Las poblaciones indígenas se vieron exigidas a afrontar el riesgo de la indigencia con labores precarias, para las cuales hubo una demanda menor durante el periodo más estricto de confinamiento. Asimismo, la población paraguaya de las fracciones más bajas de las clases desfavorecidas atravesó la angustia de la incertidumbre de alimentación, forzando a la mendicidad a niños y adolescentes, sobre todo en los espacios urbanos de Villeta, Santa Rosa y Asunción. Esta circunstancia, si bien se ha profundizado durante la emergencia sanitaria, es arrastrada históricamente en la sociedad paraguaya, por lo que su desnaturalización se impone como primera medida para la implementación y ejecución de políticas de incidencia y protección.

Durante la pandemia los niños atravesaron por situaciones de violencia y maltrato en sus hogares, lo que interpuso una especial atención en el escenario en cuestión.
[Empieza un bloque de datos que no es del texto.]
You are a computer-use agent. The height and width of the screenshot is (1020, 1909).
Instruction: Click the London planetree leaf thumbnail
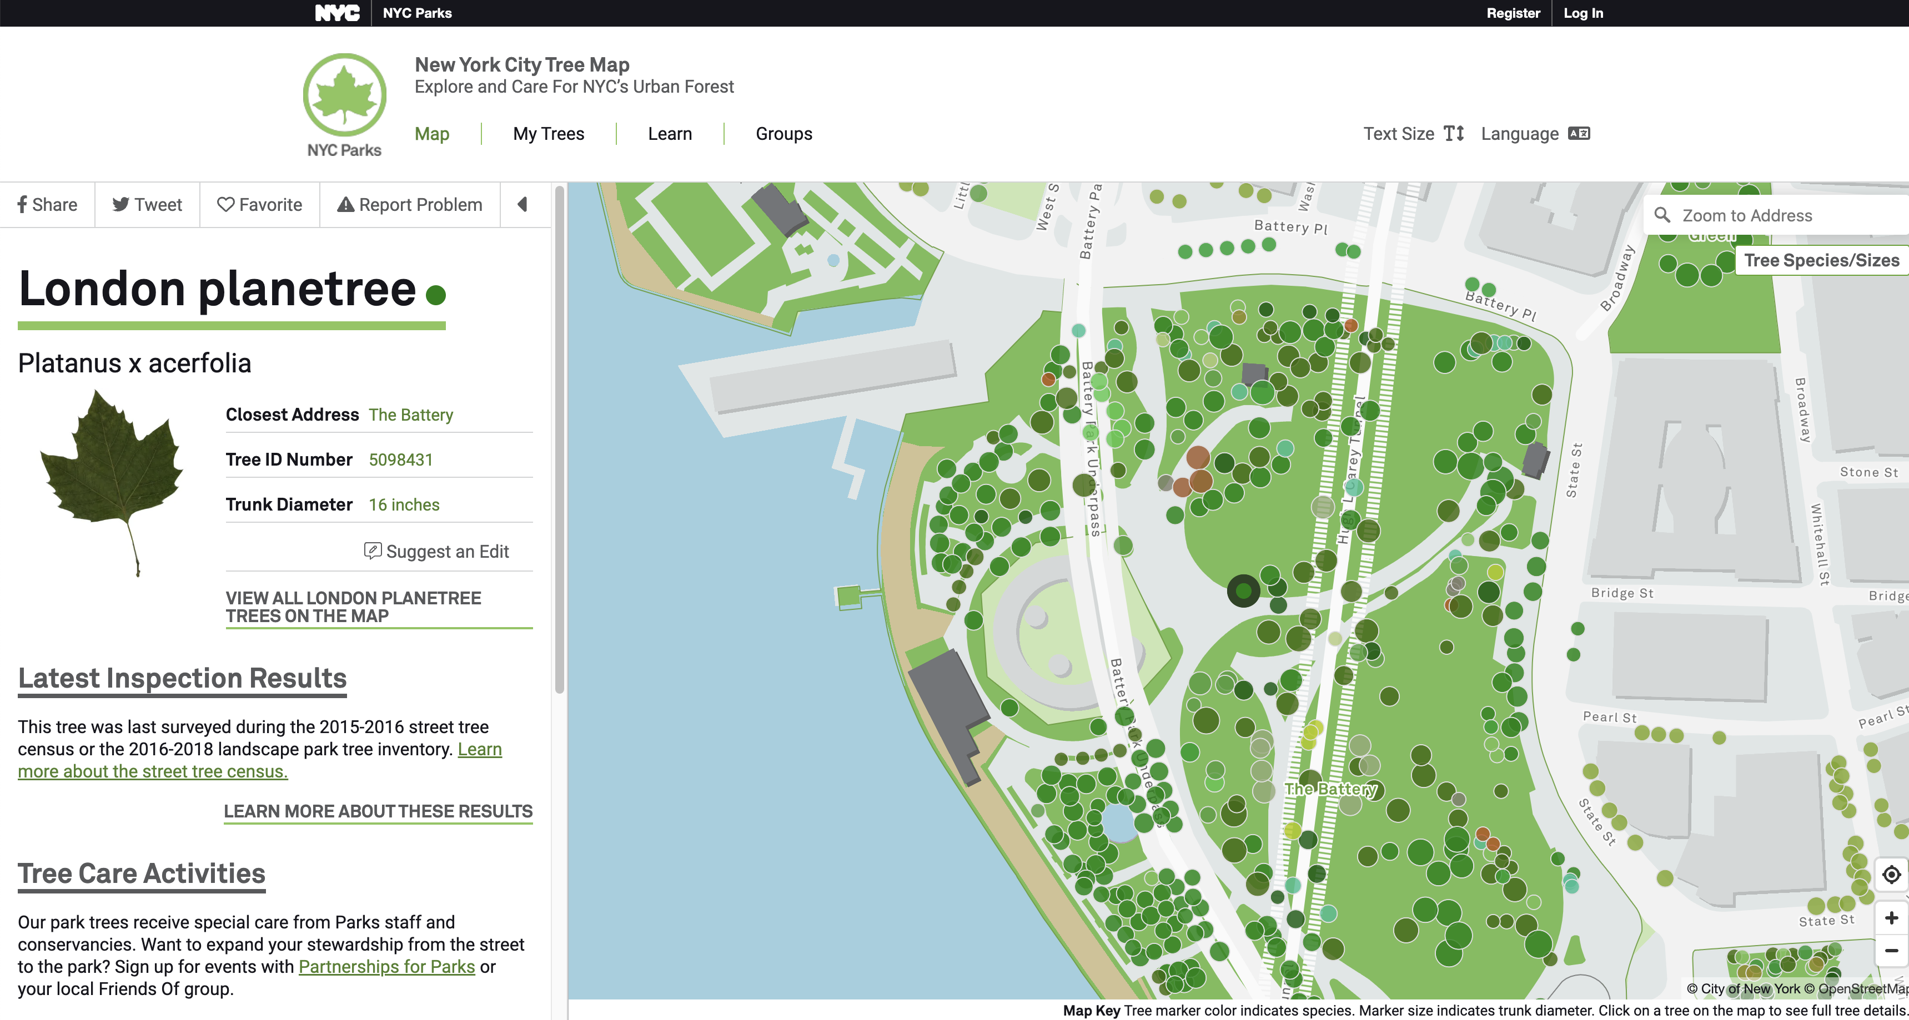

De acuerdo a testimonios de las Consejerías Municipales por los Derechos de la Niñez (CODENI), no hubo un incremento de denuncias durante la pandemia, aunque tampoco hubo un decrecimiento del volumen y la frecuencia habituales.

La fragilidad de las condiciones y de las instituciones de resguardo, por la pobreza, la precariedad e incluso la indigencia, deja vía libre a la afrenta contra la integridad personal, en especial de las niñas y las adolescentes, expuestas a los maltratos, al abuso sexual e incluso la violación, con consecuencias de embarazo precoz y daños duraderos en la salud mental y la afectividad, de ellas y de sus entornos. Esta desigualdad de género, añadida a la vulnerabilidad que el escenario de la emergencia sanitaria generó en el ejercicio de los derechos, desnudó las restricciones, por la carencia de una política de protección, de atenuación de los estragos de una sociedad estructuralmente violenta y condescendiente con los perpetradores, en sus formas subjetivas e institucionales.

En un abordaje mixto, tanto cuantitativo como cualitativo, este estudio intentó dar cuenta de las perspectivas y actuaciones de los actores públicos y los agentes particulares para comprender las prácticas y representaciones sobre la vida social en una situación de emergencia, sus repercusiones en los grupos sociales más vulnerables y la debilidad de las instituciones públicas, así como de la sociedad civil, para enfrentar los riesgos con sus diferentes niveles de incertidumbre. A través de una lógica de comparación, tanto estadística como histórica, los análisis expuestos componen, en su conjunto, instrumentos para la comprensión de un objeto de estudio situado y fechado. Así, las inteligibilidades sobre la situación de la infancia y la adolescencia en el marco de la pandemia se fundamentan en dos grandes ejes articulados, a saber, la estructura social paraguaya y las condiciones sociales y económicas configuradoras de existencias concretas de la población infantil y adolescente.

Los criterios exigidos al enfoque metodológico y analítico fundamentaron los actos de saber. La unidad sistemática que se ha buscado en la consecución de los hallazgos presentados, unidad cuyos nexos articulan, por un lado, la estructura social y el contexto territorial, para desplegarse luego en las dimensiones de educación, salud y protección, por el otro, ordena el conjunto de evidencias empíricas que sostienen el estudio. En sentido estricto, el alcance del saber, tal como se lo concibe en este trabajo, es el de las evidencias empíricas. Por lo tanto, la observación metódicamente reglada permite hablar, con propiedad, de las relaciones concretas por las cuales se despliegan las lógicas de la construcción social de la vulnerabilidad en escenarios de crisis. Toda política de incidencia debería hallar en dicha perspectiva sus fundamentos.